Глава «Дамка» (из-за цензуры не вошедшая в первую, журнальную, публикацию) необходима в качестве предыстории к последующим главам, так как описание жизненного уклада поселка Чуш раскрывает характерные черты быта его жителей – героев последующих глав – Командора («У золотой карги»), Грохотало («Рыбак Грохотало»), Игнатьича («Царь-рыба»), Отношения с рыбнадзором у Грохотало носят враждебный характер, в отличие от Дамки, у которого они строятся на шутовстве и унижении. Грохотало тоже прибегает к «привычному, спасительному унижению», но за этим кроется ненависть. «Не я тоби стреляв…», – думает он о новом рыбинспекторе, переведенном из Туруханска, где, по слухам, в него стреляли, но не до смерти. Сходные мысли посещают и Командора, который, увидев нового рыбинспектора, буднично думает: «Да-а, это тебе не хроменький Семен с пробитой черепушкой! С этим врукопашную придется, может, и стреляться не миновать». Характер Командора глубже и сложнее по сравнению с другими браконьерами (исключение составляет Игнатьич). Ухарство, показное шутовство Командора в момент погони за ним рыбинспектора – это всего лишь маска, за которой кроется и страх, в чем он даже себе не признается, и тайное желание изменить свою жизнь: «Вот вырастет дочка, выучится, определится к месту, я денег накоплю и тоже к ней уеду, – вдруг порешил Командор, – пусть другого дурака гоняют и стреляют…» (Астафьев 1980: 104). За этой маской кроется любовь к дочери и потребность вернуться в беззаботную пору детства: «Вот бы всегда парнишкой быть! Ни тебе горя, ни печали, рыбачил бы, из рогатки пташку выцеливал, картошку печеную жрал…» (Астафьев 1980: 105).

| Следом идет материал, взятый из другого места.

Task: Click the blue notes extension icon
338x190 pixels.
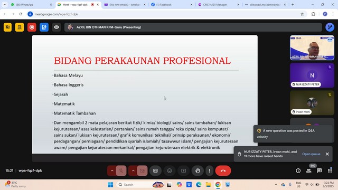Action: (44, 27)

В описании браконьеров автор использует сатирический прием зоологизации, выполняющий публицистические функции. Дамка сравнивается с собакой: «Га-ай-ююю-гав! Га-ай-ююю-гав!». «Свалился за бревно Дамка и, съедаемый комарами, вертелся там, поскуливая, – тревожен был его сон – снилась ему жена» (Астафьев 1980: 124, 126). Образ Грохотало являет собой пример вырождения в человеке человеческого. «Рыбак Грохотало недвижной глыбой лежал за жарко нагоревшим костром, сотрясая берег храпом, как будто из утробы в горло, из горла в утробу перекатывалась якорная цепь качаемого волнами корабля», – так начинается рассказ о нем. Портретная характеристика соответствует его облику. Герой-повествователь замечает: «Увидев впервые этого уворотня, я подивился его лицу. Гладкое, залуженное лицо было лунообразно, и, точно на луне, все предметы на нем смазаны: ни носа, ни глаз, ни бровей, лишь губки брусничного цвета и волосатая бородавка, которую угораздило поместиться на мясистом выпуклом лбу, издали похожая на ритуальное пятно, какое рисуют себе женщины страны Индии» (Астафьев 1980: 113).

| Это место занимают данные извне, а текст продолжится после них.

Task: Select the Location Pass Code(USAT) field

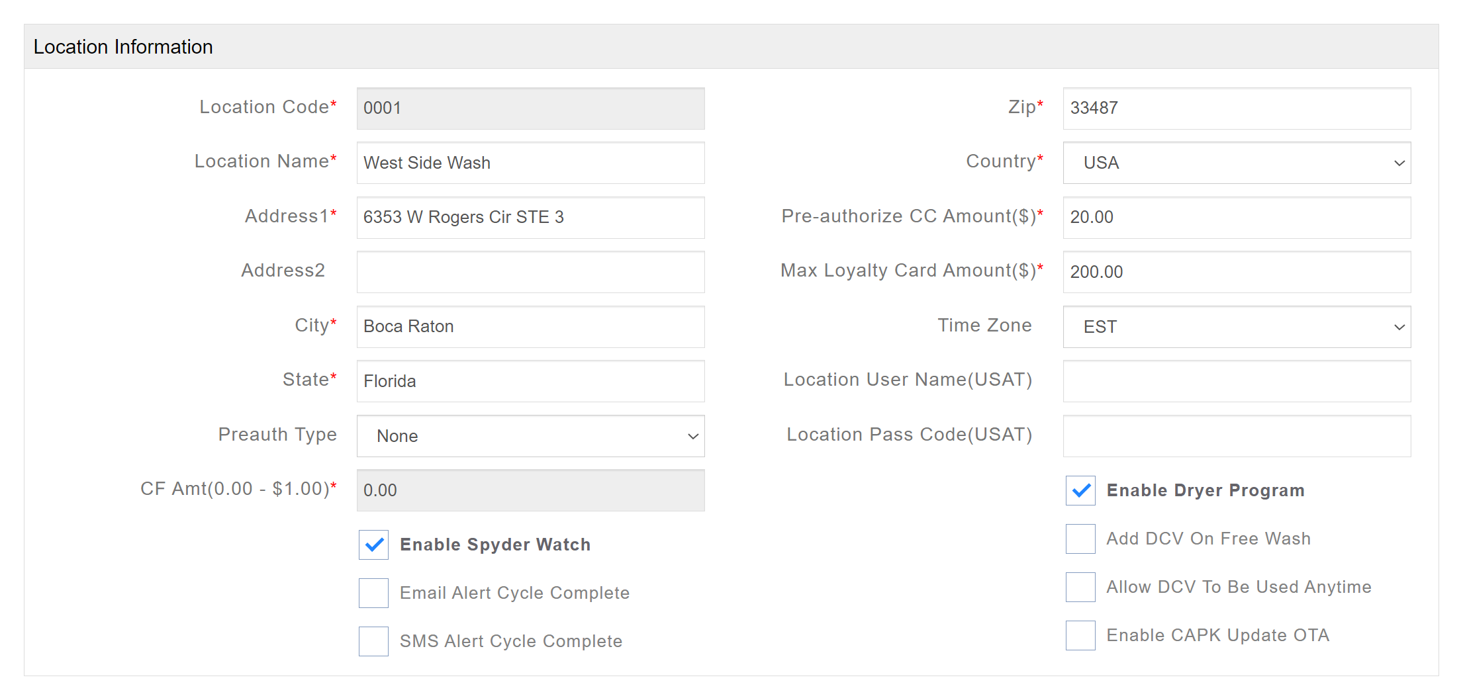Action: point(1236,436)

Ограниченность интересов героя соответствует его внешнему облику. Неповоротливостью, массивностью, обжорством он напоминает борова. «Морда его еще пуще блестела, будто от рыбьего жира, губки полыхали, как у городской уличной девки. Порозом нехолощенным, значит, боровом называли его местные добытчики» (Астафьев 1980: 116).

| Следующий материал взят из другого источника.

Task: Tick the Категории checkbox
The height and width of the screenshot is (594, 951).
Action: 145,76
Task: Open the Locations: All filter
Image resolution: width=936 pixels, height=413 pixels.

После публикации «Царь-рыбы» критик Алла Марченко справедливо отметила, что «Астафьев не чурается ни прямой публицистики, ни статистических выкладок, ни открытого обсуждения как экологических, так и хозяйственных вопросов. Но будь в «Царь-рыбе» только это, мы бы имели еще один, сибирский, вариант «Деревенского дневника», хотя, может быть, начиналась «Царь-рыба» именно с лирико-публицистического дневника. И эта внутренняя установка на исповедь, освободив Астафьева от разного рода жанровых скреп, придала его публицистическому выступлению широкий философский смысл» (Марченко 1977: 254).